-- REQUIRED WORK --
[1] Using the article on the film Pepe, decide whether each statement agrees with it: (a) George Sidney directed the film. (b) A DVD of the film has been released in the United States. (c) Judy Garland appears on screen in the film. For each, answer yes or no and quote the deciding words.
[2] According to the article on the film Pepe, in what year was the movie issued on VHS tape?
[3] Return everything from "The film received" down to "the United States." in the article on the film Pepe, copied without changes.

-- TEXT SHOWN --
Pepe is a 1960 American musical comedy film starring Cantinflas in the title role, directed by George Sidney. The film contained a multitude of cameo appearances, attempting to replicate the success of Cantiflas' American debut Around the World in 80 Days.

The film received generally unfavorable reviews from critics and failed to match the box-office success of his previous American film. The movie was issued on VHS tape in 1998; to date, a DVD and a Blu-ray have been released in Spain, but none in the United States.

Plot
Pepe is a hired hand, employed on a ranch. A boozing Hollywood director, Mr. Holt, buys a white stallion that belongs to Pepe's boss. Pepe, determined to get the horse back (as he considers it his family), decides to go to Hollywood. There he meets film stars, including Jimmy Durante, Frank Sinatra, Zsa Zsa Gabór, Bing Crosby, Maurice Chevalier and Jack Lemmon in drag as Daphne from Some Like It Hot.  He is also surprised by things that were new in the U.S. at the time, such as automatic doors. When he finally reaches the man who bought the horse, he is led to believe there is no hope of getting it back. However Mr. Holt offers him a job when he realizes that Pepe brings new life to the stallion. With his luck changing, Pepe wins big money in Las Vegas, enough that Mr. Hold lets him be the producer of his next movie. Most of the movie centers around his meeting Suzie Murphy, an actress on hard times who hates the world. Just like with the stallion, Pepe brings out the best in Suzie and helps her become a big star in a movie made by Mr. Holt. The last scene shows both him and the stallion back at the ranch with several foals.

Cast
 Cantinflas as Pepe
 Dan Dailey as Ted Holt
 Shirley Jones as Suzie Murphy
 Carlos Montalbán as Rodríguez (auctioneer)
 Vicki Trickett as Lupita
 Matt Mattox as Dancer
 Hank Henry as Manager
 Suzanne Lloyd as Carmen
 Carlos Rivas as Carlos
 Michael Callan as Dancer
 William Demarest as Movie Studio Gateman

Cameos

 Joey Bishop as himself
 Billie Burke
 Maurice Chevalier as himself, performing a number
 Charles Coburn as himself
 Richard Conte as himself
 Bing Crosby as himself
 Tony Curtis
 Bobby Darin as himself, performing a number
 Ann B. Davis as her TV character Schultzy
 Sammy Davis Jr. as himself, performing a number in Las Vegas
 Jimmy Durante as man at casino
 Zsa Zsa Gabór
 Judy Garland (voice only)

-- AVAILABLE DATA --
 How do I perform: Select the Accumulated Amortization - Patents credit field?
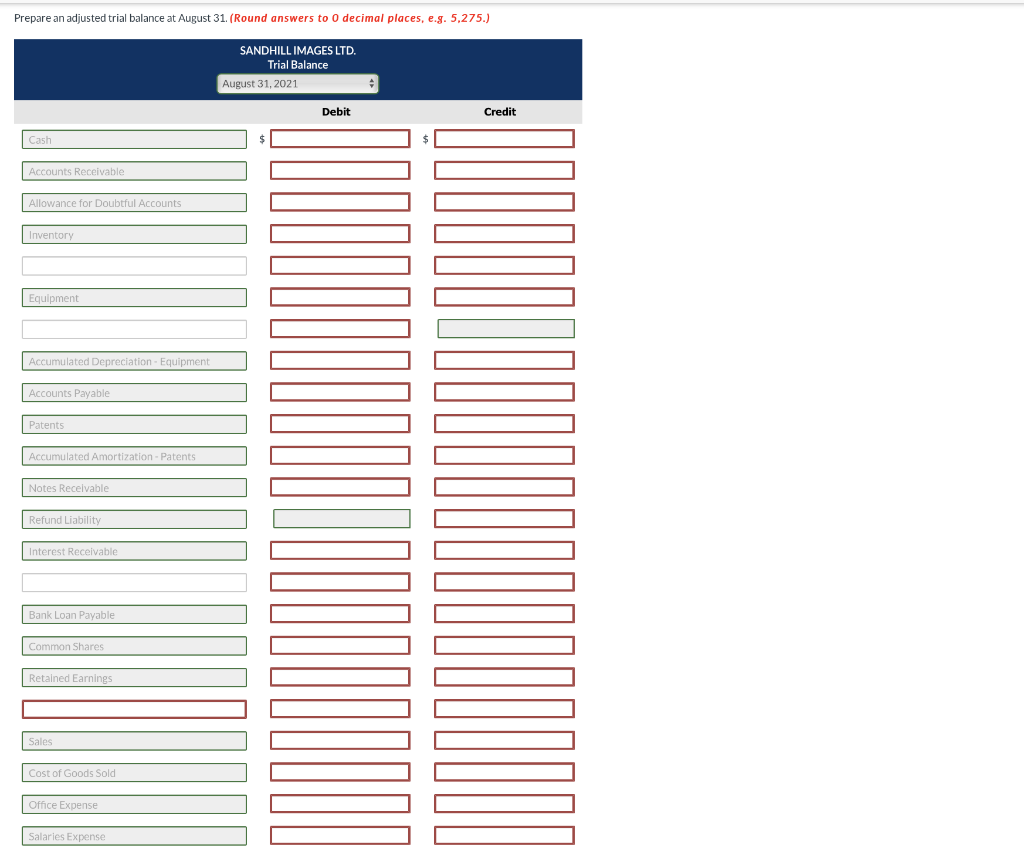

-- RESPONSES BY TASK --
[1]
(a) Yes: "directed by George Sidney"
(b) No: "a DVD and a Blu-ray have been released in Spain, but none in the United States"
(c) No: "Judy Garland (voice only)"

[2] 1998.

[3]
The film received generally unfavorable reviews from critics and failed to match the box-office success of his previous American film. The movie was issued on VHS tape in 1998; to date, a DVD and a Blu-ray have been released in Spain, but none in the United States.